┌─ PAGE TEXT

*Speech delivered on 8th February 2023.
You might think it's just a phone call; someone will pick up eventually, it's nothing to worry about.
But it's so much more than that.
Imagine being scared that you couldn't feed your kids next week? Or because you couldn't get through to someone on the phone?
That's the situation for some of the most vulnerable people in our country right now. Their calls to Centrelink are falling on deaf ears, quite literally, because no-one is picking up.
Issues with Centrelink wait times aren't new. I saw them with my clients when I worked in employment services. I helped to fix them when I was Jacqui's office manager. Now that I'm a senator, those calls haven't stopped.
In the past few weeks alone, I've had several constituents contact my office. One constituent put in a claim for a carer's payment and, 14 weeks later, they'd heard nothing. In that time, they'd used up long service leave, severance pay and their savings just trying to get by.
Another constituent was calling to resolve an issue with family tax benefits. They tried calling for seven hours and had no success.
Another person told my office that they'd been trying to call Centrelink on and off for three weeks straight and hadn't made it through to a real person; they'd be on hold for 40 minutes then get cut off. They'd call back, be on hold for 30 more minutes and then be cut off again.

└─

• _ACTIVITY 1_: List every specific length of time that the Centrelink speech gives as a number.
• _ACTIVITY 2_: In the Centrelink speech, how long did the constituent with a family tax benefits issue try calling?
• _ACTIVITY 3_: For each statement, say whether it agrees with the Centrelink speech, and quote the deciding words: (a) The speaker says problems with Centrelink wait times are new. (b) The constituent who claimed a carer's payment had heard nothing after 14 weeks. (c) One caller was cut off after 40 minutes on hold.

┌─ RECORDED DATA

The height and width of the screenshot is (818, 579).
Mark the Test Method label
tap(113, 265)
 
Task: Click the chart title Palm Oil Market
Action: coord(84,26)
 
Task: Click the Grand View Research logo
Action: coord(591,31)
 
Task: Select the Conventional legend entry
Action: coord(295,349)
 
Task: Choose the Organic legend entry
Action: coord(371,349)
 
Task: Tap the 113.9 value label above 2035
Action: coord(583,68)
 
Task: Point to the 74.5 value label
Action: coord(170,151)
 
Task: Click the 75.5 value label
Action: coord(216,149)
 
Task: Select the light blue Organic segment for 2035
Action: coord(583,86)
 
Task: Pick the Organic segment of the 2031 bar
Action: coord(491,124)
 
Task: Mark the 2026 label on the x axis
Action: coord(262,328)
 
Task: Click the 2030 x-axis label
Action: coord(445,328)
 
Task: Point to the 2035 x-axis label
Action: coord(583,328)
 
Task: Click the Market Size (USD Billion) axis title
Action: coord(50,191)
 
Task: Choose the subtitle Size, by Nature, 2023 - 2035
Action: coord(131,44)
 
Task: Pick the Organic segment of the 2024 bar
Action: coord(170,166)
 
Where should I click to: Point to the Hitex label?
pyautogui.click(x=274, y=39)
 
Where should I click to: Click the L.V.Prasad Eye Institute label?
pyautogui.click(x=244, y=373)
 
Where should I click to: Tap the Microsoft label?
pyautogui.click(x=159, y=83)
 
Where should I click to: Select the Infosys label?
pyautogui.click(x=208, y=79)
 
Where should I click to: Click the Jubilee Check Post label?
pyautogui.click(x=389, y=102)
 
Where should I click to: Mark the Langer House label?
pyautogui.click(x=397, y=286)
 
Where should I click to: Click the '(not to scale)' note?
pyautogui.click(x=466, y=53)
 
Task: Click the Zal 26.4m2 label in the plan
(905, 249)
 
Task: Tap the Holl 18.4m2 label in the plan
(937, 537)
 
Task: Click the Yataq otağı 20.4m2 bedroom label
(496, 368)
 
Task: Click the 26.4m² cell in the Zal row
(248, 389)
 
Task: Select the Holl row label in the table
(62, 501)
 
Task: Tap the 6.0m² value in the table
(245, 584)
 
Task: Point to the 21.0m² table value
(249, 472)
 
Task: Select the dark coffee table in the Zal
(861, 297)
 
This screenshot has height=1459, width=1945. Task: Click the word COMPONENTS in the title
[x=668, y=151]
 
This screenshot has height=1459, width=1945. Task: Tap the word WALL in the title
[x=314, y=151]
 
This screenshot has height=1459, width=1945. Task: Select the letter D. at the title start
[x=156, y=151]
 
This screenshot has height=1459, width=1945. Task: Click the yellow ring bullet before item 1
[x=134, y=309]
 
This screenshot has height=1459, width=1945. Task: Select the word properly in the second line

└─

• _TASK SOLUTION 1_: 14 weeks, seven hours, three weeks, 40 minutes, 30 more minutes

• _TASK SOLUTION 2_: Seven hours.

• _TASK SOLUTION 3_:
(a) No: "Issues with Centrelink wait times aren't new."
(b) Yes: "14 weeks later, they'd heard nothing"
(c) Yes: "they'd be on hold for 40 minutes then get cut off"